PwC Initiates Mass Layoffs in China After Client Exodus

After seeing a decline in income from corporate customers in China, PricewaterhouseCoopers LLP is reportedly laying off employees across all of its offices in the country.

Reports have claimed that PwC China is laying off at least 100 employees across several teams at its offices in Beijing, Shanghai, and elsewhere in China. According to a source, almost 50% of one team was let go. It was not immediately apparent what the eventual toll of cutbacks would be.

According to their website, PwC (PricewaterhouseCoopers) is a network of professional service providers that aids businesses and people in developing their potential.

Consulting Solutions and Trust Solutions are two divisions of PwC that provide a variety of services, such as assurance, auditing services, tax services, strategy management, HR consulting, risk, cybersecurity, privacy, environmental, social, and governance (ESG).

In response to adjustments in the external environment, PwC is reorganizing its internal processes to better meet client needs. The company has said that it is in constant communication with its employees and will comply with all applicable Chinese labor rules, but it has not disclosed the exact number of employees who have been let go. Some PwC China employees left in search of other employment, alarmed by the prospect of regulatory fines and the potential loss of Chinese customers.

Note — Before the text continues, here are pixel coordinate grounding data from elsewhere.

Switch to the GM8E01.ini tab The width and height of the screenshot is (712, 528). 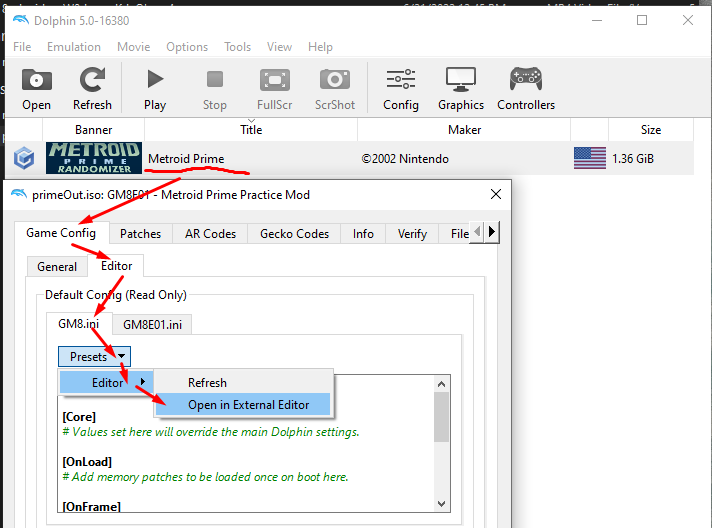[x=152, y=325]
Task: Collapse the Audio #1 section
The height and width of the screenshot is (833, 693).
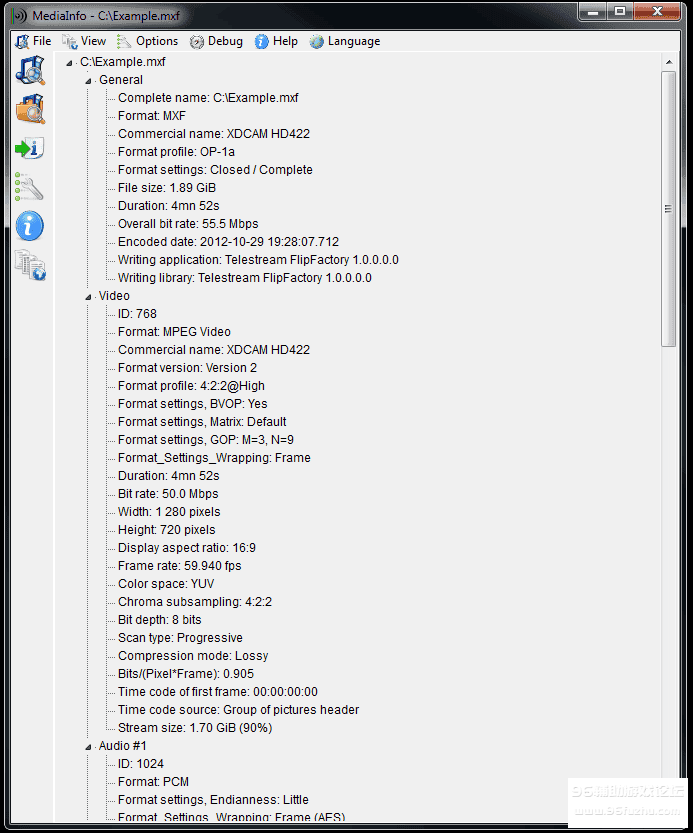Action: coord(88,746)
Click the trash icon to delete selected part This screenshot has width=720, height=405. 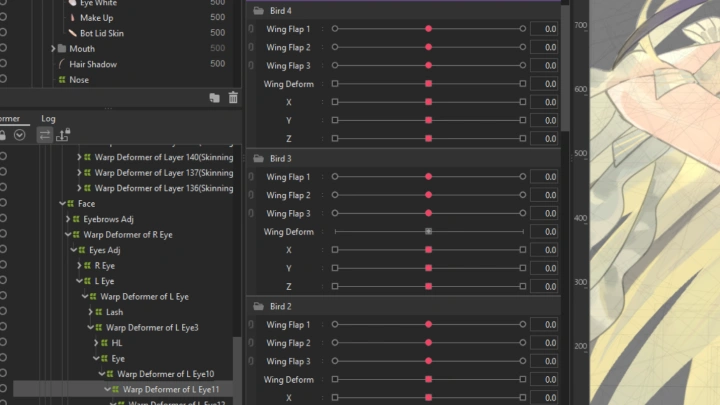233,98
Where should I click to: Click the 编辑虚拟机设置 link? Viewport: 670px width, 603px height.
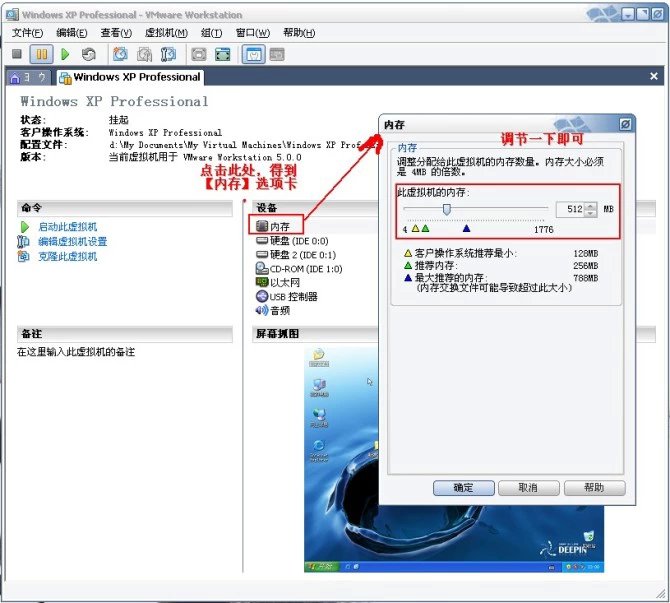[x=72, y=242]
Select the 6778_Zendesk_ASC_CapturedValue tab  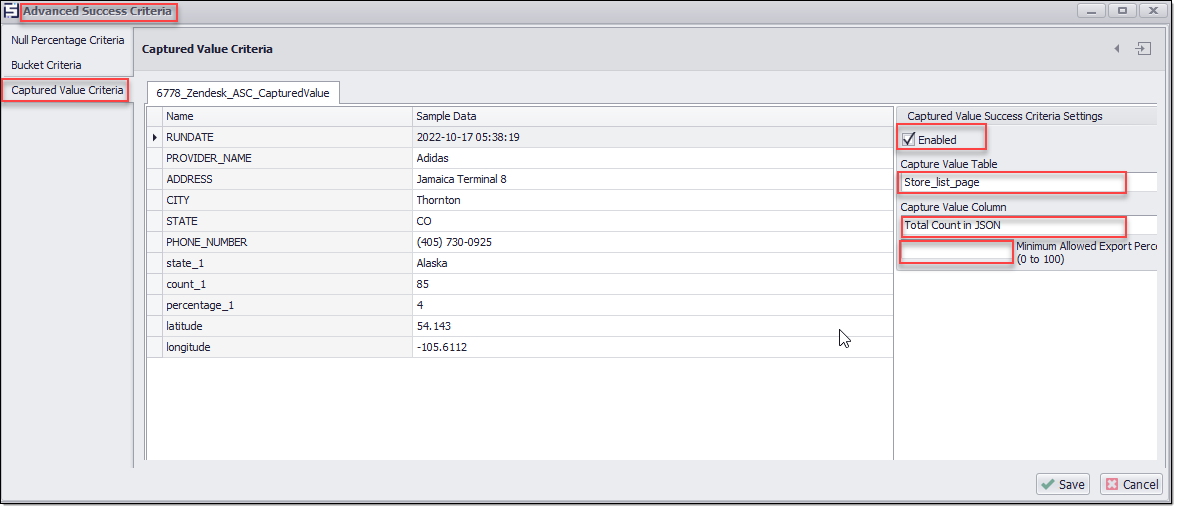243,92
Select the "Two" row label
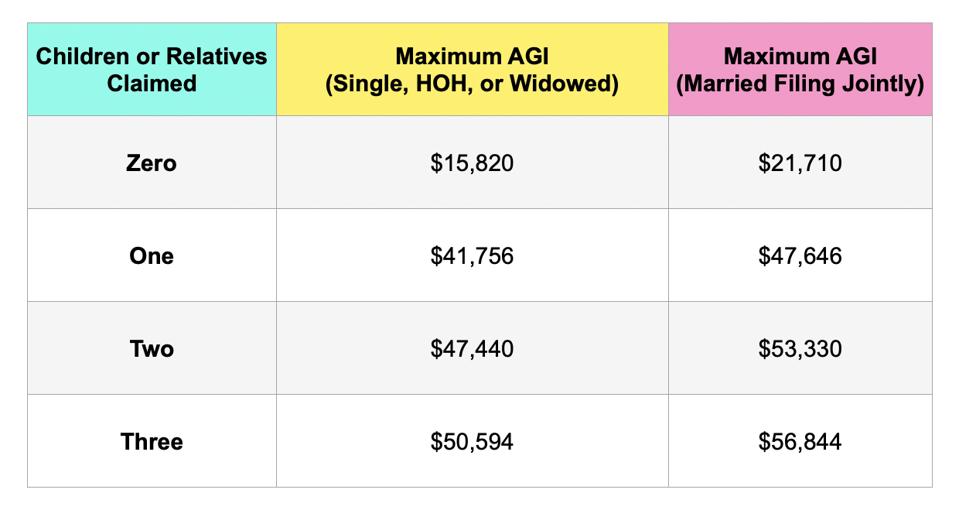 (x=152, y=349)
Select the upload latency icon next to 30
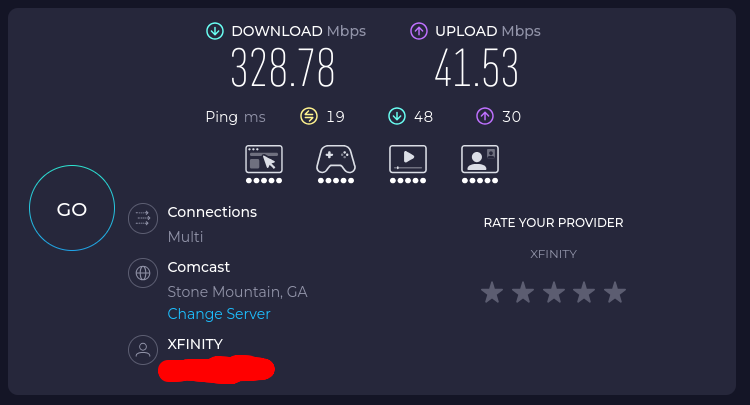This screenshot has width=750, height=405. pos(485,116)
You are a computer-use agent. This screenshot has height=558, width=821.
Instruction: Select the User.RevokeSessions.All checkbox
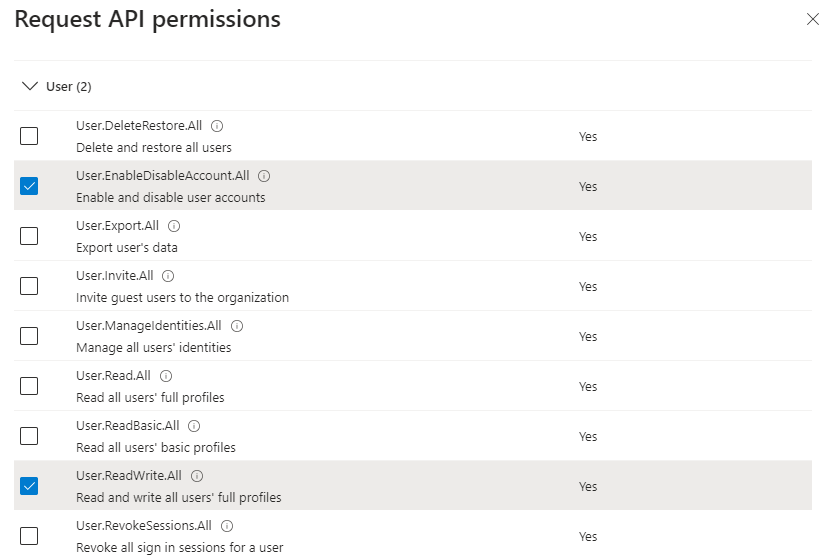(29, 536)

In the wake of PwC’s suspected involvement in accounting fraud at China Evergrande Group, a realty developer, more than 30 publicly traded businesses in China have removed the company as their internal auditor this year, and they may even stop PwC’s onshore activities in some cases.

In mainland China, PwC’s onshore affiliate, PricewaterhouseCoopers Zhong Tian LLP, has almost 1,700 accountants and 291 partners as of the end of last year. With audits of nearly 400 Chinese companies listed in New York, Hong Kong, Shanghai, or Shenzhen, the business topped all mainland Chinese accounting firms in terms of revenue in 2022. 

Other jurisdictions have challenged the auditor. A whistleblower tip about PwC prompted the Hong Kong accounting authority to announce its intention to investigate claims regarding the accounting firm’s involvement in the audits of Evergrande’s financial statements.

In a previous announcement, the accounting firm pledged to strengthen governance measures in Australia in response to concerns about a potential conflict of interest involving the disclosure of confidential tax plans to clients. A separate fine was levied on its UK network for failing to audit Babcock International Group Plc.